Rep. Justin Amash, a libertarian Republican congressman from Michigan, also did not talk about Manning on Tuesday. There was no mention of Manning on his Facebook or Twitter feeds, which are normally more active than those of most other members of Congress.
Amash, along with Rep. Thomas Massie of Kentucky and three other House members, introduced an amendment to Congress last week that did not pass but would have severely limited the NSA's ability to surveil Americans. Going further, Amash has formally requested the resignation of Director of National Intelligence James Clapper.

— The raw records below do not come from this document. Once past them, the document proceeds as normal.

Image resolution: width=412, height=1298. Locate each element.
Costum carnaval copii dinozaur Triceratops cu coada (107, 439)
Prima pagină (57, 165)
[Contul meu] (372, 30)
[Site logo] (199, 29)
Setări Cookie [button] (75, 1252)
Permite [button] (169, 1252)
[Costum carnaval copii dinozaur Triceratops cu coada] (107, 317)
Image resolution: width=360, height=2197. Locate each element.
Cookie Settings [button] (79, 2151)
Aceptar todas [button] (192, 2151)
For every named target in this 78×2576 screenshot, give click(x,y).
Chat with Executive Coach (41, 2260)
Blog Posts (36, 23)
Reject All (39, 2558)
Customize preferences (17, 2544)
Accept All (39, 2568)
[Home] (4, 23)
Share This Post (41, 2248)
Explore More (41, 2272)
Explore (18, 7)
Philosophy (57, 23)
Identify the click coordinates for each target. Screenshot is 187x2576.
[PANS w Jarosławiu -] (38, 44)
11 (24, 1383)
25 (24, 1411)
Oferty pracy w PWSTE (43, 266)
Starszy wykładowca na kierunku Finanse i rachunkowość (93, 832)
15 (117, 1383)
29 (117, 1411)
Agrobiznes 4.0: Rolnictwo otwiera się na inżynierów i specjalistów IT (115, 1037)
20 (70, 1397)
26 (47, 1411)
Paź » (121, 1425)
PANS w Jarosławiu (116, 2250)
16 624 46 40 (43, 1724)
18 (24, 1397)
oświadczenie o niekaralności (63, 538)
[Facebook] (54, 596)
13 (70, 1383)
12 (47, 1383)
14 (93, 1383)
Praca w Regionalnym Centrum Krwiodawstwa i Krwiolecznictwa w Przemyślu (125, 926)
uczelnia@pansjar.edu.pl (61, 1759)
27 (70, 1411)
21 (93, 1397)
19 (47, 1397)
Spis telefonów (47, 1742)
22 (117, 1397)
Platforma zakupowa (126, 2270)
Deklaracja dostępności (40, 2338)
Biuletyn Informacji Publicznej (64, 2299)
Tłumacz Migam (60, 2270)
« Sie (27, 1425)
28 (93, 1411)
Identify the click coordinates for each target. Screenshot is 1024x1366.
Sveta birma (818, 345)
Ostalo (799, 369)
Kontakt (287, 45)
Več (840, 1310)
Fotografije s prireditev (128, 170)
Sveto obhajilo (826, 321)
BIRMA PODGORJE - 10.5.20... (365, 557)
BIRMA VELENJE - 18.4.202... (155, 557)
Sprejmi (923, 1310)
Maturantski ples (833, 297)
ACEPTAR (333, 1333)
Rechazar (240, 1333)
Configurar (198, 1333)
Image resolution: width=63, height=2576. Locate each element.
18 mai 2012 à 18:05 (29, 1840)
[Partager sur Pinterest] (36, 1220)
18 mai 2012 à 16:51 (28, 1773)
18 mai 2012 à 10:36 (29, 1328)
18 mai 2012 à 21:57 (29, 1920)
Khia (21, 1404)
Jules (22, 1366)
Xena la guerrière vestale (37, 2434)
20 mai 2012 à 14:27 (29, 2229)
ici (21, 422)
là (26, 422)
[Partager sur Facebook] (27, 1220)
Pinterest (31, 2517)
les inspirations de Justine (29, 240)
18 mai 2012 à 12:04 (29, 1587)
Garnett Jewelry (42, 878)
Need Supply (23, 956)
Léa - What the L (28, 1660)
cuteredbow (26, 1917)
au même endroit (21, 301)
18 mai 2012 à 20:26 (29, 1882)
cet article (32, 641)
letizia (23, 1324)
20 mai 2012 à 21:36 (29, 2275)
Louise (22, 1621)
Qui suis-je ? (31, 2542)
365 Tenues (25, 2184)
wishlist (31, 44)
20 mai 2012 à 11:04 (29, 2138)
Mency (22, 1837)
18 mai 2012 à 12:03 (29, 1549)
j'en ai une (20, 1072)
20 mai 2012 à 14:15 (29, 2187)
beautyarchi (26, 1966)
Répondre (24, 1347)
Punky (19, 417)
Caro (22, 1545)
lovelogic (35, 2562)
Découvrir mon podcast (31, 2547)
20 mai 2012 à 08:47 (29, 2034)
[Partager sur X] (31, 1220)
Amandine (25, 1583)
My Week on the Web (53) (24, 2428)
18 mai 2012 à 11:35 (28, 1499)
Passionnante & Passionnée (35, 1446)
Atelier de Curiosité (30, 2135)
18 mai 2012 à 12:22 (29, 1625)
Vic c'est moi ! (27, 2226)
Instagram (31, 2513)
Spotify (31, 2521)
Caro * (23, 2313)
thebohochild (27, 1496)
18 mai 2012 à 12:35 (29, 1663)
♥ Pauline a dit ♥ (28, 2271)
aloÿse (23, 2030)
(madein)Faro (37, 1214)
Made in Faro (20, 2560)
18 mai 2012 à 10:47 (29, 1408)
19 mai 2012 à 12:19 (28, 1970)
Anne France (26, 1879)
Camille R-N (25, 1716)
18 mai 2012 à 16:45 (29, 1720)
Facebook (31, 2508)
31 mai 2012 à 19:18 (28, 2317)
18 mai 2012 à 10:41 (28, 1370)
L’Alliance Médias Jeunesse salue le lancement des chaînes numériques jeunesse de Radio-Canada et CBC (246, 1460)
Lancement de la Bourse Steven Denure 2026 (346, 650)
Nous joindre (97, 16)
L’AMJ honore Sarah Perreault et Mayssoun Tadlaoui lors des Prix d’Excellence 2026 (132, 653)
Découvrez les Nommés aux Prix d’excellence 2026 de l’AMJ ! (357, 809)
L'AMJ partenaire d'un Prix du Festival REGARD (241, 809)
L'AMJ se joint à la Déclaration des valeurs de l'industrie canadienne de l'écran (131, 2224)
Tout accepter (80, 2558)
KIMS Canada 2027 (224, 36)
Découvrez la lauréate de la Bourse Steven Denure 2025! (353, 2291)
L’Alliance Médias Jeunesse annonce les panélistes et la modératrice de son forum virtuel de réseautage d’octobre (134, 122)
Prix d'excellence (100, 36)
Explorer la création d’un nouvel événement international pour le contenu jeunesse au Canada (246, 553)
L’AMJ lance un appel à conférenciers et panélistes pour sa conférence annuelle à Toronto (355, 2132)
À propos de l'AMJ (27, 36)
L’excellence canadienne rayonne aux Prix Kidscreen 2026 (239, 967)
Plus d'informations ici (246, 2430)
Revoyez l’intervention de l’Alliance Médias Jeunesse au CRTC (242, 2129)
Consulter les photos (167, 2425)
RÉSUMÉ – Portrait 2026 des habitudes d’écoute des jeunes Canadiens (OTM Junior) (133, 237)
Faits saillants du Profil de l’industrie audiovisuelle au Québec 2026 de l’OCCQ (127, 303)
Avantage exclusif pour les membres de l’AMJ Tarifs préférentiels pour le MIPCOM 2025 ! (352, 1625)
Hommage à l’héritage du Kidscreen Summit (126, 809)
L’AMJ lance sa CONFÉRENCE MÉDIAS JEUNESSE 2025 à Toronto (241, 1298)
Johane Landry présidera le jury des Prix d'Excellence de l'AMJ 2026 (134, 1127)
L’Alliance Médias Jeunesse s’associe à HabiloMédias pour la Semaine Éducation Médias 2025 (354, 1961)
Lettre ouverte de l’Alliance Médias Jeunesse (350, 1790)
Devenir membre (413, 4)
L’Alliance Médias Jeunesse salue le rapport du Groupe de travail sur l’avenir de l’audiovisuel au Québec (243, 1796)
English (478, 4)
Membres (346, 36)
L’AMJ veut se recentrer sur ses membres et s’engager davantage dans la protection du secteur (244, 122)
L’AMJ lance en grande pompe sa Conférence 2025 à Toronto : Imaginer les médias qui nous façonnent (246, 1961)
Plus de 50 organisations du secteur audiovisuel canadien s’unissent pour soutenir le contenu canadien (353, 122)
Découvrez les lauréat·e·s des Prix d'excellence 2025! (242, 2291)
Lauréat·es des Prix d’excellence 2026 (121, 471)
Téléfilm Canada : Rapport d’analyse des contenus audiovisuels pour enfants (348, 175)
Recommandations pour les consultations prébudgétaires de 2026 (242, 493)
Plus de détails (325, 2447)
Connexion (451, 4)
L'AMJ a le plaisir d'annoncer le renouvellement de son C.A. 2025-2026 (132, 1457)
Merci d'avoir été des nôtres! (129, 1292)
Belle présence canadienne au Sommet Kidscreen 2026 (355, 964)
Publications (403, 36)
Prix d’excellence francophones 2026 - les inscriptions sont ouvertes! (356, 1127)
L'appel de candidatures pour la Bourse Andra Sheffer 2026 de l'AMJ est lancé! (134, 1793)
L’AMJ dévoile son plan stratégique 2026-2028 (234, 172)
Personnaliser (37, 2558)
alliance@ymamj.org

The silence from the nascent liberty movement's voices in Congress illustrates the difficult spot these lawmakers find themselves in when it comes to the people responsible for releasing the very information they're using as a rallying cry. Most try to walk a fine line between relying on the leaked information and praising the leaker him or herself. And Manning, given his association with WikiLeaks and the sheer volume of the material he revealed, is a more controversial figure even than Edward Snowden. In an interview with Reason magazine, Amash's spokesperson Will Adams was asked: "Is Edward Snowden a hero or a traitor? How does he compare to Bradley Manning?"
Adams responded: "We are not yet familiar with all the details of whether or not Edward Snowden exhausted all possible internal remedies before giving the information to the media. It is important and a great benefit to the American people to know about this type of surveillance, which we believe threatens our constitutional rights."
Amash's office did not return requests for comment.